> **What the exercise asks**:
Copy out each line of the data below in which "computer" appears.

> **Provided records**:

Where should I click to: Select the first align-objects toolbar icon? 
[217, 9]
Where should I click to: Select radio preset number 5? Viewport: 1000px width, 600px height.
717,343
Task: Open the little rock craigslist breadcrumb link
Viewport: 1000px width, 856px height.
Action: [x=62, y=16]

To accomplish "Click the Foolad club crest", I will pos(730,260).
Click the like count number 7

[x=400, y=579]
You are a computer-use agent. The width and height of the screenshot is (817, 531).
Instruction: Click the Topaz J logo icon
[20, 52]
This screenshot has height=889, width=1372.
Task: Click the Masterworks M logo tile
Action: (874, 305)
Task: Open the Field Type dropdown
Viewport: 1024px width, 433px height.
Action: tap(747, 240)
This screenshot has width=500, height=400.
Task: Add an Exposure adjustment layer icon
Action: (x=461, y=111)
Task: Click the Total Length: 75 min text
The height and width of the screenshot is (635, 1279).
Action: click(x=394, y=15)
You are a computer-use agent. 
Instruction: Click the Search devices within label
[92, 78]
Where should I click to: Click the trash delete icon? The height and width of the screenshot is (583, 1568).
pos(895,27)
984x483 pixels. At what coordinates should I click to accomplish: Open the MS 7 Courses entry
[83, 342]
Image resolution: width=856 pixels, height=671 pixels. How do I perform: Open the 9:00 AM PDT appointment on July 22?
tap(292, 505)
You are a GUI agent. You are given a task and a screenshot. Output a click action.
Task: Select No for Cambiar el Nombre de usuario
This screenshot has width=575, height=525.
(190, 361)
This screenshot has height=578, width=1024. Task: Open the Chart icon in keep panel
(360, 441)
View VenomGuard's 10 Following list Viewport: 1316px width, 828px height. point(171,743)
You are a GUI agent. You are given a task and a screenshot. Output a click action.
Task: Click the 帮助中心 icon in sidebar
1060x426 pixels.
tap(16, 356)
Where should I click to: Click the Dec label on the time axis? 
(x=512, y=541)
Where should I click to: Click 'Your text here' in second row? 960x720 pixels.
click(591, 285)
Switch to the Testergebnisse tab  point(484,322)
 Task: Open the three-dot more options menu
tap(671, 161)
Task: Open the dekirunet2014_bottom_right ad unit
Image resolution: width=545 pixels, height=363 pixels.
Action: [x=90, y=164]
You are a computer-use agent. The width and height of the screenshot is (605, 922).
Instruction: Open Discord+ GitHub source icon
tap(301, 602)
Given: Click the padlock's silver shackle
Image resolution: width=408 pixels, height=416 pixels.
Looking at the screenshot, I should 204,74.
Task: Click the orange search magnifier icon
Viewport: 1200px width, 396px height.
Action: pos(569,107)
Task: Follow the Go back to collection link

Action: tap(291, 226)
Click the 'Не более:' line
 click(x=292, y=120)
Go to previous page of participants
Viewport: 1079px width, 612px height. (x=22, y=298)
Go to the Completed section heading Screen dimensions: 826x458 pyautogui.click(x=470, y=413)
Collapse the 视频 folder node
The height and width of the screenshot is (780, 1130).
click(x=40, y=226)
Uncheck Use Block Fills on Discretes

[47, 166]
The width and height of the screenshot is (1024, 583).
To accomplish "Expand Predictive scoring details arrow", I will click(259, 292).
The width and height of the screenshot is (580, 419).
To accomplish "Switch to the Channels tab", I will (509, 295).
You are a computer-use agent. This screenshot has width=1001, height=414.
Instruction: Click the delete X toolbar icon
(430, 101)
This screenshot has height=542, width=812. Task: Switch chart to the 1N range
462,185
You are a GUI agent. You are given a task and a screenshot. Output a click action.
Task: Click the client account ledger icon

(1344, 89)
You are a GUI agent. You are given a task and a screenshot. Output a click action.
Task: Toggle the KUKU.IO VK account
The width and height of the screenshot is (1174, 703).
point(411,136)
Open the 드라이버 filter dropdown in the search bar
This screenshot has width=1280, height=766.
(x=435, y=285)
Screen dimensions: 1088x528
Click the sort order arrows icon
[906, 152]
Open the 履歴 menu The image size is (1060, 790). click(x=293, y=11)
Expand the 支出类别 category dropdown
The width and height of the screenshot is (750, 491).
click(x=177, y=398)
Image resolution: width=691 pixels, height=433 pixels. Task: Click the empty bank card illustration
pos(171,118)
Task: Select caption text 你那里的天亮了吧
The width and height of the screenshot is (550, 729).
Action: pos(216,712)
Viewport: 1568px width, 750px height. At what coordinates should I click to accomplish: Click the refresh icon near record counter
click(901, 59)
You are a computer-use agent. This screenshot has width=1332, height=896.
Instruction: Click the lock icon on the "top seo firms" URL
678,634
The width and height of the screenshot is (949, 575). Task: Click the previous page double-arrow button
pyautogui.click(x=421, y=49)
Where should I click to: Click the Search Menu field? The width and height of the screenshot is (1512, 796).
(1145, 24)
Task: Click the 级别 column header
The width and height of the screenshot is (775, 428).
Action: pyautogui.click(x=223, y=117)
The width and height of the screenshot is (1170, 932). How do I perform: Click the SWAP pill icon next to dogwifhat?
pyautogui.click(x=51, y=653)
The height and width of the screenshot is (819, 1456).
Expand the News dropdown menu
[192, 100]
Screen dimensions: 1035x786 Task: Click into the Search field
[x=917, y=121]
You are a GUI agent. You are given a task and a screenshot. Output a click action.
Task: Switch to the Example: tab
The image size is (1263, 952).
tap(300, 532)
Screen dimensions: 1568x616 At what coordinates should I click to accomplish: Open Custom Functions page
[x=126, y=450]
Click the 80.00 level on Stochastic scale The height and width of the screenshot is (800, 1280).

> **Written solution**:
You are a computer-use agent. The width and height of the screenshot is (817, 531).
You are a computer-use agent. 
You are a computer-use agent. The width and height of the screenshot is (605, 922).
You are a computer-use agent. This screenshot has width=1001, height=414.
You are a computer-use agent. This screenshot has width=1332, height=896.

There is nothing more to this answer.